The investigation could throw up several possible explanations, according to Dr Michael Marks, Associate Professor at the London School of Hygiene and Tropical Medicine.

“First we need to understand when these individuals were vaccinated and with what dose,” Dr Marks said. “We know it takes a number of weeks for the body to mount a response and that translates to protection. When did they have the vaccine?”

If a long stretch of time has passed since vaccination, the health authority will need to assess if the vaccine has waned.

The health authority also needs a better understanding of the make-up of the cluster, he said.

“Is the group different in some way? Is there any reason they may not have responded to the vaccine well?” Dr Michael asked. “A large proportion of mpox has occurred in people with HIV. HIV may modify how effective the vaccine is. We don’t know the HIV status of this cluster at the moment.”

If these options are ruled out, Dr Marks said that the health authority will then assess whether there has been a mutation in the virus which has affected the effectiveness of the vaccine. 

The investigation is under way, and the French health authority told The Telegraph that it is waiting on “robust data on the real-life efficacy” of the vaccine. 

Ultimately, however, Dr Marks said there may not be a clear explanation.

“It is important to go through the steps of unpicking,” he said. “But the vaccine isn’t 100 per cent effective, and sometimes you will just see a number of cases in the vaccinated.”

What do we know about the vaccine?

There is no specific mpox vaccine; instead a smallpox vaccine is used, known as Imvanex or Jynneos. In the UK and Europe, this has been offered to people at higher risk of exposure, and those who have contact with confirmed cases.

“Although people refer to the vaccine as the mpox vaccine, it is a smallpox vaccine,” said Dr Marks. “We have historically believed that the smallpox vaccine provides good protection against mpox.”

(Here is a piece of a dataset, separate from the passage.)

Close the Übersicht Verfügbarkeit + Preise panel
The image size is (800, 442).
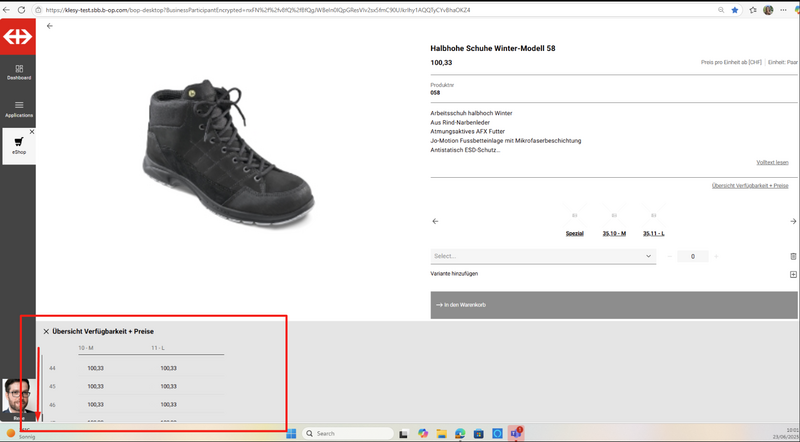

Smallpox is in the same viral family as mpox, and its vaccine has been used successfully in previous mpox outbreaks. However, data is lacking. 

“This is the third generation vaccine, and so even our historic data comes from a different smallpox vaccine,” said Dr Marks. “There have been a number of observational studies that show the vaccine provides some but not complete protection.”

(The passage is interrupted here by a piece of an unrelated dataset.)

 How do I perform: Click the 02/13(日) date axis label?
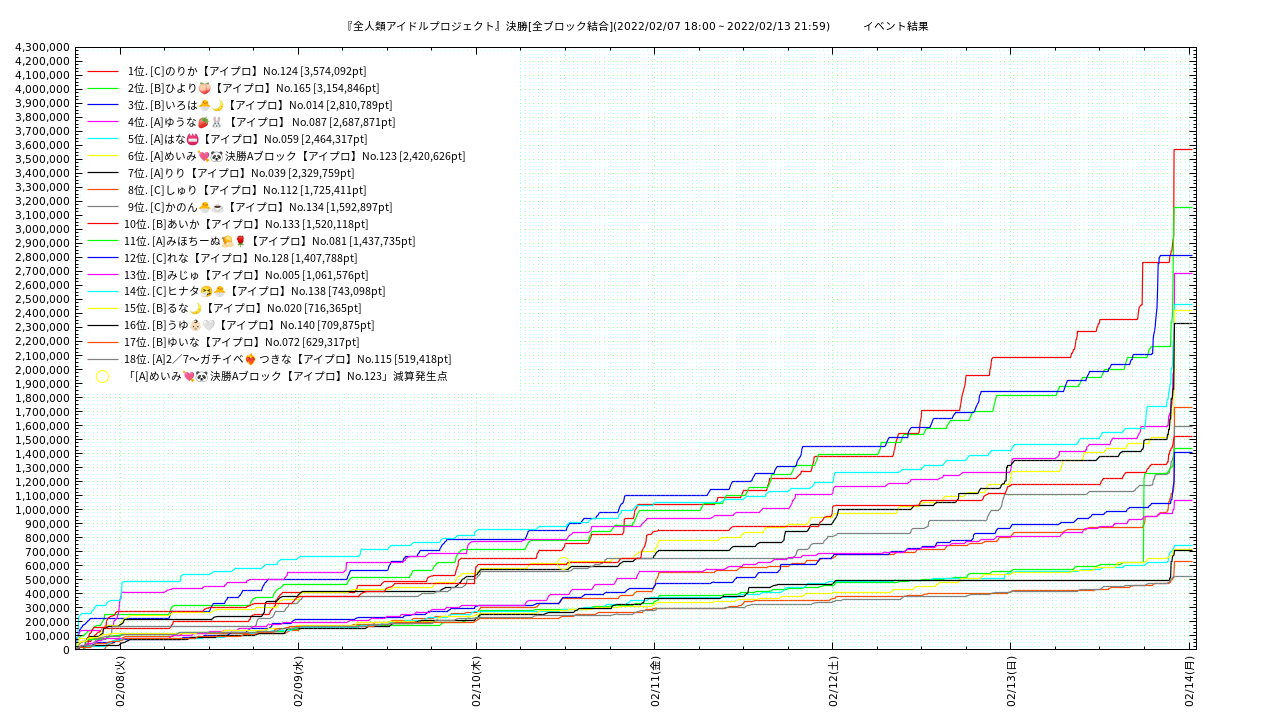click(1011, 682)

One observational UK study found 75 per cent protection after a single dose, he said. 

The French health authority told the Telegraph it is waiting for “robust data” on the “real-life efficacy of mpox vaccines”.

Current status of Europe’s outbreak

The European outbreak peaked in July 2022, with tens of thousands of cases occurring in a relatively short time period. Since then, cases have declined rapidly.

In the first two months of 2023 there was less than one case a fortnight in the UK.  “That pattern is broadly consistent across much of Europe,” said Dr Marks. 

Deaths in Europe have been low throughout the outbreak, with six reported among tens of thousands of cases over the past six months.

Nonetheless, Sante Publique France, the French health authority, warned those at risk to be vigilant as Pride season approaches.

“The cluster currently monitored in the Centre Val de Loire region calls for vigilance as the season of international MSM festivals and pride marches approaches,” it said.